Ayrıca Bartolomeo Cristofori, çekiçlerin ses üretmek için tuş basıncına tepki olarak piyano gövdesinde gerilmiş tellere doğru fırlatıldığı ve daha sonra tekrar tellere doğru düşmediği işlevsel bir teknik geliştirdi.

Bu, tellerin serbestçe ve kısıtlama olmaksızın titreşmesini ve ses üretmesini sağladı ve bugün hala piyanoların ve kuyruklu piyanoların nasıl çalıştığını güçlü bir şekilde hatırlatıyor.
Dahası, piyanonun mucidi enstrümanını, tuş bırakıldığında tellerin titreşimi tekrar duracak ve böylece ses kesilecek şekilde inşa etmiştir.

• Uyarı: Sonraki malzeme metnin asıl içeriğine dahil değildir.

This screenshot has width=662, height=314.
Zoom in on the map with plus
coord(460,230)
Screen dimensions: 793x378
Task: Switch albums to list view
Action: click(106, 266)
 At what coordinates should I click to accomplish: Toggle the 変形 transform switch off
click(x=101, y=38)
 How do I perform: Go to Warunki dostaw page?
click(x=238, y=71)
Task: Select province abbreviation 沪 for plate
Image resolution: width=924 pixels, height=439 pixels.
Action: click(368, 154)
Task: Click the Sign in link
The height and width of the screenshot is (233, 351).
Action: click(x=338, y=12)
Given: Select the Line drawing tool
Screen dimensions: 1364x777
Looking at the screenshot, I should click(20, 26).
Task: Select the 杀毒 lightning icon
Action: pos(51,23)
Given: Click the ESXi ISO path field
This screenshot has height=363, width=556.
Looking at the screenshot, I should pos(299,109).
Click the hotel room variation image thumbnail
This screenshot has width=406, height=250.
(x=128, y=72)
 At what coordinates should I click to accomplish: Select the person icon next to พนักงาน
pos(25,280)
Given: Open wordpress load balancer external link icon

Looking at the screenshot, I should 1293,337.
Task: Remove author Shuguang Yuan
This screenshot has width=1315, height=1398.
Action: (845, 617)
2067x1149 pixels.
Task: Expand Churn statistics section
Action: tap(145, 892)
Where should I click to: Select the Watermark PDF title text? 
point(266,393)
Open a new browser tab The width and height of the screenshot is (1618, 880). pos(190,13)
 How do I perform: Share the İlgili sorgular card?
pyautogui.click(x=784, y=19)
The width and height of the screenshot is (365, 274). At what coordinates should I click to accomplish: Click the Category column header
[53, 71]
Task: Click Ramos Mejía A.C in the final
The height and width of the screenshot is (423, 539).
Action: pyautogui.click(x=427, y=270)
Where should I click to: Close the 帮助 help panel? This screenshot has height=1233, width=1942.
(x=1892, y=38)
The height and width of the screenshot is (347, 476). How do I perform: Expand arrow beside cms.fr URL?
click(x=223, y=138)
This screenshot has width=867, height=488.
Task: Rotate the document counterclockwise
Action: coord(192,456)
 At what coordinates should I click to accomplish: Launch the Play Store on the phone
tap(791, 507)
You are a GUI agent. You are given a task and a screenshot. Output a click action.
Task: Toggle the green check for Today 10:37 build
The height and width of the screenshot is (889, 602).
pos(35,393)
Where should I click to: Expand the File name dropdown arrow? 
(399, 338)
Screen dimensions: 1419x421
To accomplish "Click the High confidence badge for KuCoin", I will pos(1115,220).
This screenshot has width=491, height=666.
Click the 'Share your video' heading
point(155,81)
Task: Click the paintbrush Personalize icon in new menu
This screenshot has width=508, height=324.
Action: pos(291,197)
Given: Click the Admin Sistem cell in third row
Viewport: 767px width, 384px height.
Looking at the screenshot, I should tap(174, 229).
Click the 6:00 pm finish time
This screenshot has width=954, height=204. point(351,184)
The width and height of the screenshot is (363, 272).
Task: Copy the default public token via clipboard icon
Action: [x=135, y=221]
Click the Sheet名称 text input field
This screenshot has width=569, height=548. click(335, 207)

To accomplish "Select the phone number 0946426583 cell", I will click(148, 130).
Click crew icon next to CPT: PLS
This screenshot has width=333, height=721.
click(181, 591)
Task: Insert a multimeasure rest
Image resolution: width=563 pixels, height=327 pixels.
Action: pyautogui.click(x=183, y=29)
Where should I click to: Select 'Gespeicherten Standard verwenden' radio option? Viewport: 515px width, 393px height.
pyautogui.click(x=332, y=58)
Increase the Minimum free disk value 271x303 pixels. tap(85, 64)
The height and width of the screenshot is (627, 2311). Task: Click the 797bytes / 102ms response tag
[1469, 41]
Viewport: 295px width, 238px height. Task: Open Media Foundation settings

Bartolomeo Cristofori bu amaçla piyanosuna küçük sönümleyiciler yerleştirmiştir.
Piyanonun içine yerleştirilmiş olan pedallar, tellerin çalmaya devam etmesini isteyen çalgıcının isteği üzerine bu mekanizmayı askıya almak için de kullanılabiliyordu.

Christofori, daha yüksek bir ses hacmi üretebilmek için piyanosuna çift tel yerleştirmiştir.
Bu, her nota için iki telin mevcut olduğu anlamına geliyordu.

Cristofori’nin yeniliğine verilen tepki neydi?

Bartolomeo Cristofori muhtemelen zamanının biraz ötesindeydi.
Çünkü çağdaşları arasında onun yeniliği çok az alıcı ve hatta destekçi buldu.
Çoğu müzisyen klavsen çalmaya devam etmekten memnundu.

Bartolomeo Cristofori, yeni tip piyano prototipini birkaç yıl içinde geliştirdikten sonra, 1726’da üzerinde çalışmayı tekrar durdurdu ve o andan itibaren sadece klavsenler yaptı.

Bunun nedeninin, enstrümanını daha fazla geliştiremeyeceğini düşünmesi olduğuna inanılıyor.

O zamana kadar toplam 20 piyano yapmıştır ve bunlardan üçü bugün hala mevcuttur.
Bunlardan biri Leipzig Üniversitesi’nin enstrüman koleksiyonundadır.